I've been using a combination of a Linux and ChromeOS as my work laptops, but my current job now has me using a Macbook Pro which I haven't touched in over 10 years. A combination of the way OSX behaves and the workflow necessary for my particular work environment (Slack, Outlook, Claude Code, etc.) made me realize that I really needed to configure it if I expect to have a half decent work experience.
Aerospace Windows Manager
With the sheer number of different windows (apps and many browser windows), I couldn't function with a floating windows manager. OSX's spaces/Mission Control was not effective in taming the chaos so I decided to use Aerospace, a tiling windows manager influenced by i3wm. With Aerospace, having one application per workspace is much more intuitive and natural because of how well it's shortcuts are integrated with it. It was almost instinctive to have my browser windows in the B workspace because the shortcut to it is simply Alt-B and Aerospace allowed you to configure so that whenever a browser window is opened that it can automatically put in the B workspace. Along with not having all the gazillions windows overlapping each other was enough for me to use it, but the additional features, programmability and keyboard friendliness made it even more worth while for me to adopt it.
SketchyBar
SketchyBar is a nice complement to Aerospace. It's a programmable OSX menu replacement, but I have it running vertically exclusively for Aerospace where it shows the Aerospace workspaces and what is running in each workspace.
JankyBorders
When there are multiple windows in one workspace, sometimes it wasn't obvious which was the active window. JankyBorders is an utility program that draws a more visible border around the active window to make it more easily identifiable.
Integrating Aerospace, SketchyBar and JankyBorders
AeroSpace and JankyBoarder complements each other and doesn't exactly require integration but since Aerospace can be configured to run external programs as part of its startup it is simple to simply have Aerospace launch JankyBorder.

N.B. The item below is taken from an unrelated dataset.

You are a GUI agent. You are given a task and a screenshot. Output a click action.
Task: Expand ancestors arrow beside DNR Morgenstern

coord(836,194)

Integrating Aerospace and SketchyBar took a little more effort but the basic steps are:
- [Aerospace] Have Aerospace start SketchyBar.
- [Aerospace] Tell Aerospace that whenever there is a chance to a workspace that it should call SketchyBar to tell it of an event change and pass along the workspace that is in focus.
- [SketchyBar] Set its config file (~/config/sketchybar/sketchybarrc) to call Aerospace's command line app to get the active workspaces and apps in each workspace to be added to the SketchyBar menu.
My ~/.aerospace.toml and ~/.config/sketchybar/[sketchybarrc | aerospace.sh] can be found on Github.